Although research hasn’t confirmed it yet, Miller said one theory behind the alcohol’s effect is “water stress” – essentially, diluting the actual water in the solution so that the plant stays thirsty. Greenhouse growers have used water deprivation – “wilting” – to keep plants short for a long time, Miller said, but that can be dangerous if people try it at home.

“A little bit of wilt becomes a lot of wilt. You’re working that day, and if your plant starts wilting at 9 in the morning and you don’t get home till 6 or 7, then you have a problem,” he said. “If the plant wilts too much, then it dies.”

Miller first got the idea for the experiment when a New York Times reporter asked him to verify a theory that pouring gin on paperwhites would keep them short due to juniper’s “essential oils.” Skeptical that oil had much to do with it, Miller instead turned to the alcohol content and proposed the experiment to Finan as a senior project.

“It was kind of interesting because nobody had ever done substantial research on the effect of alcohol on plants,” Finan said. And although she expected the alcohol to just kill the flowers outright, the results were nearly perfect.

“It was great, because the flowers actually responded exponentially in growth” to the proportion of alcohol, she said.

The flower-growing industry already has various methods of controlling plants’ heights, such as chemical treatments or environment regulation, but Miller said that this research is the first to give that level of control to the everyman.

“[I]t is very typical for the homeowner to buy these plants, plant them up, they get too tall, and just when they’re about ready to get nice – they flop over. … It would be much nicer just to use this alcohol method.”
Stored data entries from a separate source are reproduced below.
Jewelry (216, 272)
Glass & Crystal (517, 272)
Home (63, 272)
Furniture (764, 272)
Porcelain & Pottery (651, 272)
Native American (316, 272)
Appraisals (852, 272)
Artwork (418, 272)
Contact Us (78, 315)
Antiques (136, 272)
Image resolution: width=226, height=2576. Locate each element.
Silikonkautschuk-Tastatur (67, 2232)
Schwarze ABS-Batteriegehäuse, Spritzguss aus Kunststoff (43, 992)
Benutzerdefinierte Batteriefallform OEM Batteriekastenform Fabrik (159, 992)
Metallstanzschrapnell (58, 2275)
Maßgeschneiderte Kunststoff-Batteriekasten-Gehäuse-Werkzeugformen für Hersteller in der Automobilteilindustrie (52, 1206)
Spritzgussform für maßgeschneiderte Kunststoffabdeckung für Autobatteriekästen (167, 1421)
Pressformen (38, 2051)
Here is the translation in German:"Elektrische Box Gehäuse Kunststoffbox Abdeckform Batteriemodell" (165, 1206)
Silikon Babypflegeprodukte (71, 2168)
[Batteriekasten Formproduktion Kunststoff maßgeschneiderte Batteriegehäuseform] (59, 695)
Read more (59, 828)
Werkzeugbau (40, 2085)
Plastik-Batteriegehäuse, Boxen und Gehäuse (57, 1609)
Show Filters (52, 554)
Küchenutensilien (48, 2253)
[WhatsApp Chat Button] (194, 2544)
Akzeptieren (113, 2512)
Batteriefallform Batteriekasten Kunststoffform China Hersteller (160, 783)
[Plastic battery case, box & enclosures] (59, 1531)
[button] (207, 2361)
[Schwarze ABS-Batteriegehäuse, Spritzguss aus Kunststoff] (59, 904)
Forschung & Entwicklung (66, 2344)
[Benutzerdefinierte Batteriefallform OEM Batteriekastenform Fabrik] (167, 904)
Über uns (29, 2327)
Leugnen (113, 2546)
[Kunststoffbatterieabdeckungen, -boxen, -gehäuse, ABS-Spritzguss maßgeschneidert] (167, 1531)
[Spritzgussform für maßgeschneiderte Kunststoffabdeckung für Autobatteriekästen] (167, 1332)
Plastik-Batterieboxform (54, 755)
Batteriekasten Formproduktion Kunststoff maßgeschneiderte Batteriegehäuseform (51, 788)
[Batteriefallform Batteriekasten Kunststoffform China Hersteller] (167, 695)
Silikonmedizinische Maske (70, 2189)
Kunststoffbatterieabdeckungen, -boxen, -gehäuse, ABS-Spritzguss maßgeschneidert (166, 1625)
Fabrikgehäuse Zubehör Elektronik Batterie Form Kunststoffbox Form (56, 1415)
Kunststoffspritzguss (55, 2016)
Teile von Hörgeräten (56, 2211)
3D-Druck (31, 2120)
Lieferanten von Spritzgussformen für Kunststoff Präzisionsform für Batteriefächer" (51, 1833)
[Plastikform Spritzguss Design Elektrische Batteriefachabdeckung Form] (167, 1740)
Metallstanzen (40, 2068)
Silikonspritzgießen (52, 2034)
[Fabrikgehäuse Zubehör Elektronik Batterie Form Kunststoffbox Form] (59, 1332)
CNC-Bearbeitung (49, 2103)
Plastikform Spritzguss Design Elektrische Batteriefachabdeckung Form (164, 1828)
With paperwhites under his belt, Miller is now starting to move into the realm of vegetables. There, even commercial growers who want to sell, for instance, tomato plants to gardeners have trouble, since chemicals are banned on the edible products. Growers can stunt growth by physically touching the tomatoes – the plant senses the touch and slows its growth – but that can be impractical for large nurseries.
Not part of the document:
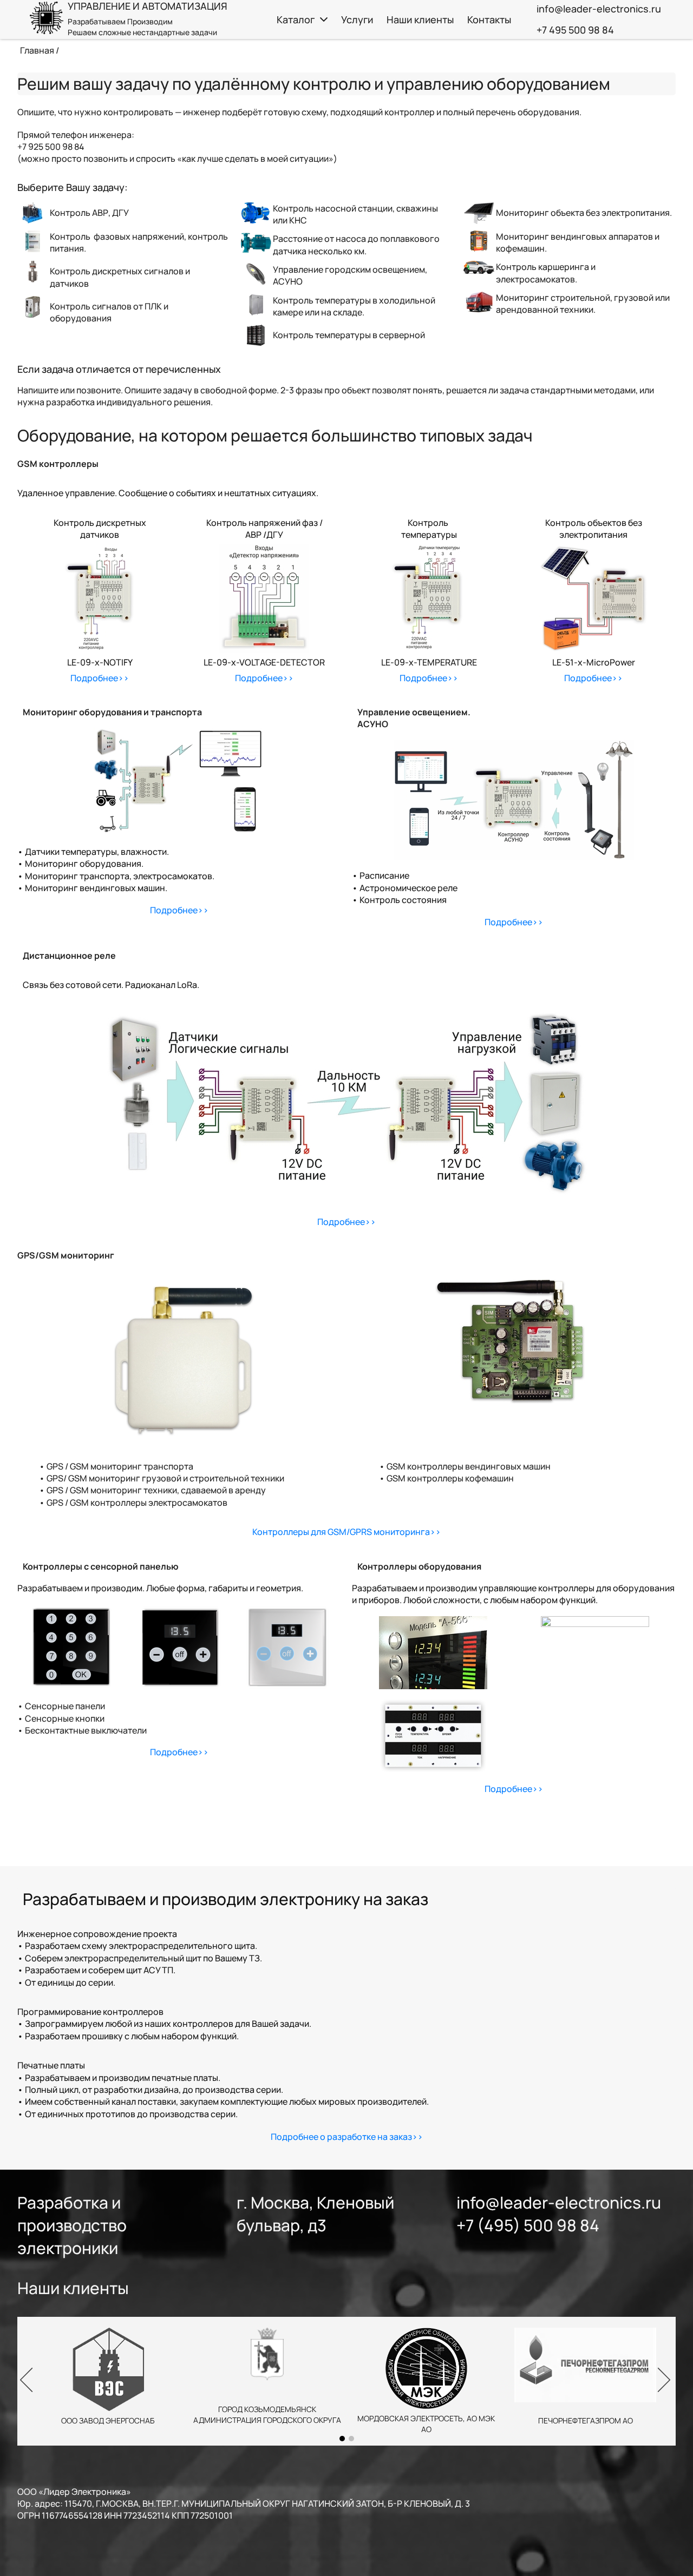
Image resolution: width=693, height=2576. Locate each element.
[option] (346, 2381)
As for Finan, she said she hasn’t used the technique at her job gardening a private estate north of New York City, but she did use it to grow some paperwhites for her parents last Christmas. And though she said she doesn’t believe the technique will work on plants other than bulb flowers, she said she’s looking forward to the results, admitting that she was already wrong about plants and alcohol once before.

Many of the local florists The Sun contacted had not heard of the technique, and none had tried it yet, since paperwhites are mostly grown in winter. Holly Nash, who is the manager of Flower Fashions By Haring on Hanshaw Road, said she would want to try it herself before advising her customers of the technique.

“I might try it at home next winter,” she said. “Intoxictaed plants are a whole new thing for me.”

Meanwhile, Miller and Finan are enjoying the publicity the experiment has garnered. News of the research has been published internationally, and the experiments have been mentioned on several television and radio shows.

“I think the reason it has so much publicity is that it’s practical to gardeners,” Finan said. “I’ve heard a lot of people trying it out.”